There’s been a slight wobble in the wider shape of the season, especially once the Conference League became a distraction and then a disappointment. But Sparta are still the better side here, by a distance. Their league numbers are miles ahead of Teplice’s, and their ability to win away from Prague gives them a strong platform. Mind you, they won’t want another sloppy start. Teplice may not dominate matches, but they’re awkward enough at home to punish slow visitors. Sparta have to show up properly. If they do, they should control this one. If they don’t, they’ll make life harder than it needs to be.
Head-to-Head
This fixture has had goals in it for a long time, and the recent meetings lean Sparta’s way without ever becoming one-sided for long. The last eight head-to-heads include a 2-2 draw in Prague in November 2025, a 3-2 Sparta win in the cup in April 2025, and another 1-1 league draw before that. Teplice have also made Sparta sweat on several occasions, which is why this doesn’t feel like a walkover despite the table gap.
One pattern stands out. Sparta have not lost any of the last 16 meetings, while Teplice have gone through the same stretch without keeping a clean sheet against them. That’s a long-running edge, and it matters. Teplice can compete for periods, but Sparta usually find a way through in the end. The match-up has also tended to bring goals rather than caution. You’d expect that again.

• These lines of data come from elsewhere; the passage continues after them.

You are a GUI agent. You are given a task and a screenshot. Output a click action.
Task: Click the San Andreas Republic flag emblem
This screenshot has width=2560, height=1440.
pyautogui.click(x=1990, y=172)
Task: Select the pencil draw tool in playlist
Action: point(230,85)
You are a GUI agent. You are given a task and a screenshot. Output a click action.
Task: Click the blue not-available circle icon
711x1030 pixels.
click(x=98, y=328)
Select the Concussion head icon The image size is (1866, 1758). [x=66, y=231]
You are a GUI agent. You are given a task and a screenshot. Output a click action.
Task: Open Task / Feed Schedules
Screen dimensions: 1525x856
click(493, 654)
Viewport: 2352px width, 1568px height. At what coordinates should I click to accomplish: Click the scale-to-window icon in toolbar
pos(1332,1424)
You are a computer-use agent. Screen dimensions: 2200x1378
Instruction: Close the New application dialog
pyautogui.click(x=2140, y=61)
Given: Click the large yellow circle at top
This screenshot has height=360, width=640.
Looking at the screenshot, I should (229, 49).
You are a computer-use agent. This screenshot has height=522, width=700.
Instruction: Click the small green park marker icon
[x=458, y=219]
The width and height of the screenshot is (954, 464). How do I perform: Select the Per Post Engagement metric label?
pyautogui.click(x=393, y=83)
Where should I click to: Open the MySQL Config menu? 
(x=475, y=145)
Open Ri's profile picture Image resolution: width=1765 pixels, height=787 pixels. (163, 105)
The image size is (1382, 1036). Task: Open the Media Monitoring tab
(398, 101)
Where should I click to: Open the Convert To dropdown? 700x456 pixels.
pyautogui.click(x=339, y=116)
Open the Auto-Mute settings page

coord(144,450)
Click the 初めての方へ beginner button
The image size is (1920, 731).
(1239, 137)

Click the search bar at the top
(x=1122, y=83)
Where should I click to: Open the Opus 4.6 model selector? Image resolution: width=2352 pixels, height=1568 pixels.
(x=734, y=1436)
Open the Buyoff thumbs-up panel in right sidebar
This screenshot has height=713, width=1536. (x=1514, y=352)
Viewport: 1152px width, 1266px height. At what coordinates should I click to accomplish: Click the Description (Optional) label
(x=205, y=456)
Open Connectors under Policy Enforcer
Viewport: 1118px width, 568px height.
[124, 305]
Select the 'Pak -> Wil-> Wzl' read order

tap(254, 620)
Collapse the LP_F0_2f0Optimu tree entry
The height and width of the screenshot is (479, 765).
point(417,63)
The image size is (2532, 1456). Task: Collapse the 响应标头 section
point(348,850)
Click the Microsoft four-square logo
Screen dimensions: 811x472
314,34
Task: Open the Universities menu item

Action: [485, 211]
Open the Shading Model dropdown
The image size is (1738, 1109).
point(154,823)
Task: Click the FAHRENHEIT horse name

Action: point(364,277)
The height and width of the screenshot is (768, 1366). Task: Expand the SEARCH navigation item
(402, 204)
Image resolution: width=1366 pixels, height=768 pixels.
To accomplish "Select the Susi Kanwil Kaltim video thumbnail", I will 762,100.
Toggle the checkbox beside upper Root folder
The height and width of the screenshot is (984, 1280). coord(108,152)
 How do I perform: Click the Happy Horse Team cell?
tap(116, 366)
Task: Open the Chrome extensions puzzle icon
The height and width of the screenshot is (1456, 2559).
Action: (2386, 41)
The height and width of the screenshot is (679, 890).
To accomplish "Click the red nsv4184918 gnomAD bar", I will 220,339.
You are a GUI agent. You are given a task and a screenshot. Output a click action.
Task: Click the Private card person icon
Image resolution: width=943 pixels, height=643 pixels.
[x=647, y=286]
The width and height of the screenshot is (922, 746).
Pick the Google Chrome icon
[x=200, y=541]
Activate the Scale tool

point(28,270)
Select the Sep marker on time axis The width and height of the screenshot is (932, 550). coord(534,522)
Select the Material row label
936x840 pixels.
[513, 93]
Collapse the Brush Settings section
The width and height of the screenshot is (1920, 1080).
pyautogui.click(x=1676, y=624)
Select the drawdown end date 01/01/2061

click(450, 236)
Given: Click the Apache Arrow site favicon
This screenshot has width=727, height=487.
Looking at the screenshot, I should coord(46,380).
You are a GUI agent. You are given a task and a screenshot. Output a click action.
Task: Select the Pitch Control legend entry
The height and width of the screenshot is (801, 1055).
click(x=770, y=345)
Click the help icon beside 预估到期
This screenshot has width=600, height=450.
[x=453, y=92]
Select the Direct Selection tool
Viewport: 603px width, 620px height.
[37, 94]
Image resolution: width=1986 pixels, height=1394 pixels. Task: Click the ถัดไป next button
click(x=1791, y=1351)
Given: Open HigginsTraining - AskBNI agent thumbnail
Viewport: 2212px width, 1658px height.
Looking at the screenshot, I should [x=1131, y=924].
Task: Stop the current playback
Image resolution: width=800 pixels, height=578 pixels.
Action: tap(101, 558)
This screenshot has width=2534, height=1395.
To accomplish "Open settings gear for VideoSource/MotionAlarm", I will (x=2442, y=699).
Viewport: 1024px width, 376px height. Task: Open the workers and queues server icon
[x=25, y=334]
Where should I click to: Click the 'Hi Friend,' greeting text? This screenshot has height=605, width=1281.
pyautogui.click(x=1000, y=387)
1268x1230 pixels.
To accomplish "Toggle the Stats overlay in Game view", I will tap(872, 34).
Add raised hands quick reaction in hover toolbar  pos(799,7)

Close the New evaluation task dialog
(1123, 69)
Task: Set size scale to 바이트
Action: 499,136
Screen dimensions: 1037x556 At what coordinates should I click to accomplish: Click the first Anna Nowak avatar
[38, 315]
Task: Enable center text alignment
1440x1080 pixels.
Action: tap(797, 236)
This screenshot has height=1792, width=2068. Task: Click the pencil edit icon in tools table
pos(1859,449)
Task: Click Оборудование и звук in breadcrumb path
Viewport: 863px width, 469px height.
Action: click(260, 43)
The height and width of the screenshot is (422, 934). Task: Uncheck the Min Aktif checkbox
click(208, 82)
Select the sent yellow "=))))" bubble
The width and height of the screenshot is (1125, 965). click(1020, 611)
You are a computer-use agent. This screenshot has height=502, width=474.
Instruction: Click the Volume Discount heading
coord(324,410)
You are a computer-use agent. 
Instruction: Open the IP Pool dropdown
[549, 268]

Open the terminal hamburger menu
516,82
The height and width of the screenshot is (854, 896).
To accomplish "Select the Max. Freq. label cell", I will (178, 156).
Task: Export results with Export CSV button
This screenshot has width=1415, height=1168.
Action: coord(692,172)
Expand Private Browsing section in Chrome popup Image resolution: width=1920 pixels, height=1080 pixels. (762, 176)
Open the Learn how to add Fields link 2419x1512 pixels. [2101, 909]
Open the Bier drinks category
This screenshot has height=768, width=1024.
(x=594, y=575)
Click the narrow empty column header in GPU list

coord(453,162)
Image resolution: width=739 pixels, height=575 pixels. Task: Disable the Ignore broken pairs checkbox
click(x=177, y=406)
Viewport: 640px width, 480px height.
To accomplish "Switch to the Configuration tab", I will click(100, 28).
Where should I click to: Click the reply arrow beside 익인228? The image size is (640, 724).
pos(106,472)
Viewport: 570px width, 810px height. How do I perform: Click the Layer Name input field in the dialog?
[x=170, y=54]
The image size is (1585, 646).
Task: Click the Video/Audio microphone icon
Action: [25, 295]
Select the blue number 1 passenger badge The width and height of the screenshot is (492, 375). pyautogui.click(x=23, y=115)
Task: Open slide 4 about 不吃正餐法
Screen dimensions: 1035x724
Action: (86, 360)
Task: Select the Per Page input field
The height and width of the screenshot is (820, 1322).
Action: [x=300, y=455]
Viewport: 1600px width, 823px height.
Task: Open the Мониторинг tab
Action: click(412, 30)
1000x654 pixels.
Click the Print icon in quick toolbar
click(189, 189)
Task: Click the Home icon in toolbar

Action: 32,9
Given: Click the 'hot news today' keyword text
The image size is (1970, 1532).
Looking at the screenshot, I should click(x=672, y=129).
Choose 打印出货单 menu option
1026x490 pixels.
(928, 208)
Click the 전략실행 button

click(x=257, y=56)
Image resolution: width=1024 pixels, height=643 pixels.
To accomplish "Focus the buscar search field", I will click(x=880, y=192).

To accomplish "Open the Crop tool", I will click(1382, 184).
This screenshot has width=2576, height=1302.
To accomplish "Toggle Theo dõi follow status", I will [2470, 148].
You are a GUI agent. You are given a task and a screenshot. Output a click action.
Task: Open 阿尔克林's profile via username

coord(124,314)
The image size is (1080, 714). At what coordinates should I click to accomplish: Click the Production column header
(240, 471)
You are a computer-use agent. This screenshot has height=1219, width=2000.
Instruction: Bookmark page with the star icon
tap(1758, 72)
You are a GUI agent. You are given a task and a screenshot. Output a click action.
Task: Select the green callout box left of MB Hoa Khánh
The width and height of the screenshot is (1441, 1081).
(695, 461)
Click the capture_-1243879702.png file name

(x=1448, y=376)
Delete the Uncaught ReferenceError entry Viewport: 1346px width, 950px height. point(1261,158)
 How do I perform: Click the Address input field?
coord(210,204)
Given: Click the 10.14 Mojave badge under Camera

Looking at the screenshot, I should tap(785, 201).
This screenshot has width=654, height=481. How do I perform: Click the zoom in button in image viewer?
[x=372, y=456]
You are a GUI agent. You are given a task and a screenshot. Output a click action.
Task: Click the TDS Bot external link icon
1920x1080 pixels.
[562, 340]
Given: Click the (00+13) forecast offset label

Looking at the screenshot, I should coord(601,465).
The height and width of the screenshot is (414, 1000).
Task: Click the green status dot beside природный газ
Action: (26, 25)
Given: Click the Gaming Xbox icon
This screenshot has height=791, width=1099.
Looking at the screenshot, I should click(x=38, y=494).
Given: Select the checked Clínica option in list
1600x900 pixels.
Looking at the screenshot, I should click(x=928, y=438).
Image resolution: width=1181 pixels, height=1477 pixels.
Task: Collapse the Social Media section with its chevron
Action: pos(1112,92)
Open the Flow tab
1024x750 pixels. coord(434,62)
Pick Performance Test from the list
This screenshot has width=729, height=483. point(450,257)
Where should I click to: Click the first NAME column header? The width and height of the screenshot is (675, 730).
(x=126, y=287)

We Predict: Over 1.5 Goals
We’re backing Over 1.5 Goals at 1/3 here, and it feels like the safest angle on the card. Sparta have enough quality to get on the scoresheet even away from home, while Teplice have at least shown they can scrap for goals in recent weeks, even when they’re not playing especially well. A 1-2 Sparta win is the likeliest outcome, and it fits the shape of both teams: Teplice are competitive but leaky, Sparta are superior but not always flawless.
The head-to-head history points the same way. These meetings regularly produce chances, and Sparta have kept Teplice out exactly nowhere near enough to inspire confidence in a low-scoring game. Teplice’s home record isn’t tight enough to promise a shutout, and Sparta’s away numbers suggest they’ll create enough to do their part. Under 1.5 would need a very specific sort of match. This isn’t that sort of match.
If you want a slightly more ambitious angle, Sparta to win and both teams to score is worth a look, but the main line is the one to trust. Goals should arrive. Probably not a flood. Just enough to clear the bar.